Late one night, as he lay on the deflating air mattress, he’d had the terrifying thought that maybe love wasn’t what he’d once thought it was. You’re supposed to love the person you’re with just because of who they are, but how are you to know who someone really is when they’ve still got fifty or sixty years ahead of them? Maybe, when you’re young, you love people as much for their potential as for who they are right now. And if that’s the case, what happens to love when time passes and that potential starts to shrivel and fade? Does love die with it? He was afraid to talk about these things with Claudia, afraid that what he might end up telling her was that he wasn’t sure how he felt about anything anymore.
With Claudia in the kitchen and Barry out in the back of the house, Jeremy was left alone with Ruth, a scenario he generally tried to avoid. The passing years had made it clear that the only thing the two of them had in common was a shared affection for Claudia. Conversations between them tended to be as stilted as those between strangers, revolving around generically safe subjects, or else uncomfortably pointed, as if Ruth were using him as a proxy to get a message across to her daughter. Judging by the tight lines that were forming around Ruth’s mouth, she was about to attempt the latter.
“It’s important to really get this room clean, if it’s going to be the kids’ room someday,” Ruth said. She didn’t look at him as she bent to attack a blackened patch near the window. “Kids are much more vulnerable to toxins in the air.”

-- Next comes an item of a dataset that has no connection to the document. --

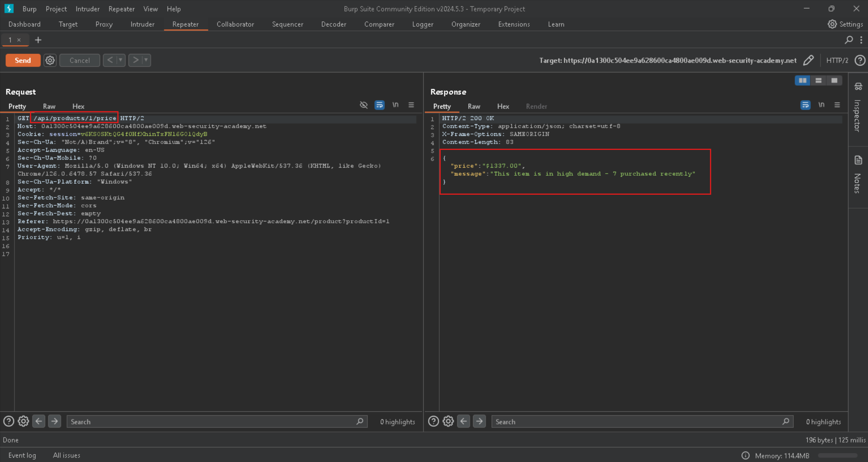The width and height of the screenshot is (868, 462).
Task: Edit target with the pencil icon
Action: pos(808,60)
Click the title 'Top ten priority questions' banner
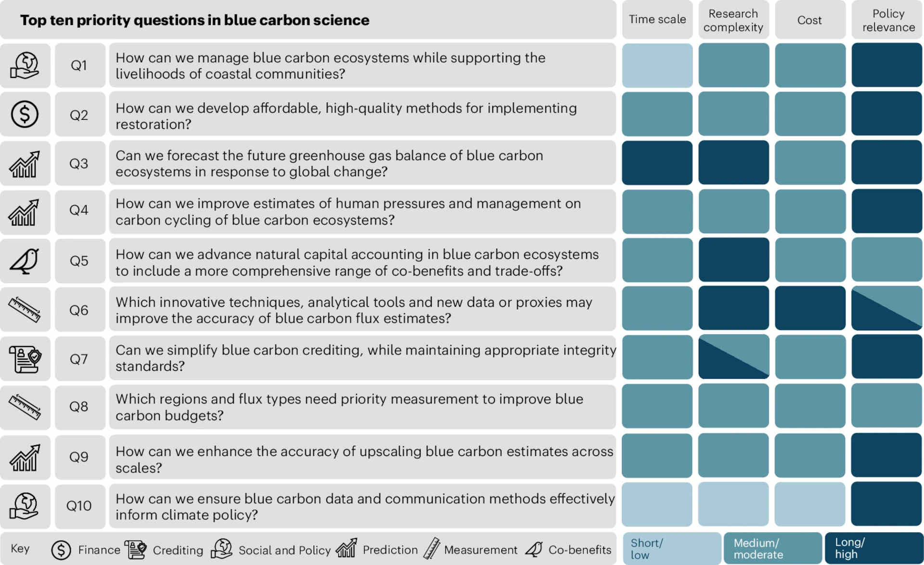 (308, 20)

Jeremy could hear Barry downstairs, using the new nail gun ($89.99, on Barry’s Visa) to assemble the deck. He wondered if he could excuse himself, claiming that Barry needed his assistance. At least Barry liked to work in comfortable silence, marred only by the occasional satisfied grunt of completion. “I was thinking of turning this room into a video arcade, actually,” he told Ruth. “Or maybe an indoor bowling alley.”
Ruth stood upright to assess him, her gloved hand pressed into her hip in order to balance herself. “You know, women have a much harder time getting pregnant after they turn thirty-five.”

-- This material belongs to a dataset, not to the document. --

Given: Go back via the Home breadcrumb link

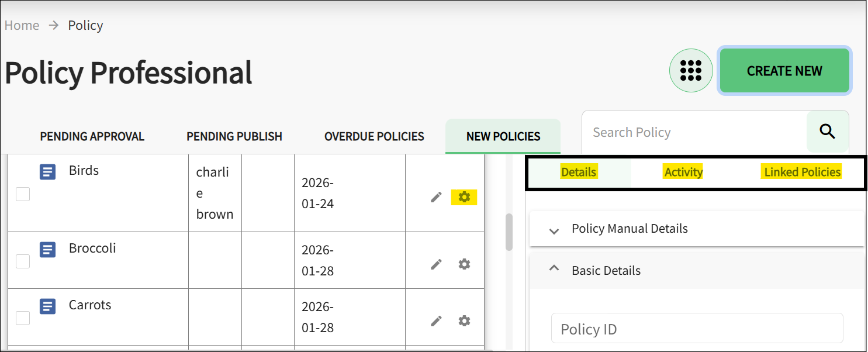Looking at the screenshot, I should 22,25.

Jeremy took a step backward, toward the door, thinking of the harried family in Home Depot. The rest of our lives. “Is that right?”
“I sent Claudia a study about it last summer,” Ruth said. “She keeps saying that you’re waiting for your careers to stabilize, but I think there’s never a bad time to have a baby. Especially now that she’s got a real job with health benefits.”
Jeremy remembered the study. It had arrived in a manila envelope, along with a collection of other magazine clippings that Ruth considered must-reads: a how-to guide for winterizing your garden, a coupon for $10 off hypoallergenic pillows at Target, an article about an e-mail scam, and six months’ worth of marriage announcements from the Mantanka Bugle, none of which featured people that Claudia recognized. It was sweet, really, the way that Ruth tried to connect with Claudia, even if her aim was generally a little off. That fertility study, though, might have been a direct hit.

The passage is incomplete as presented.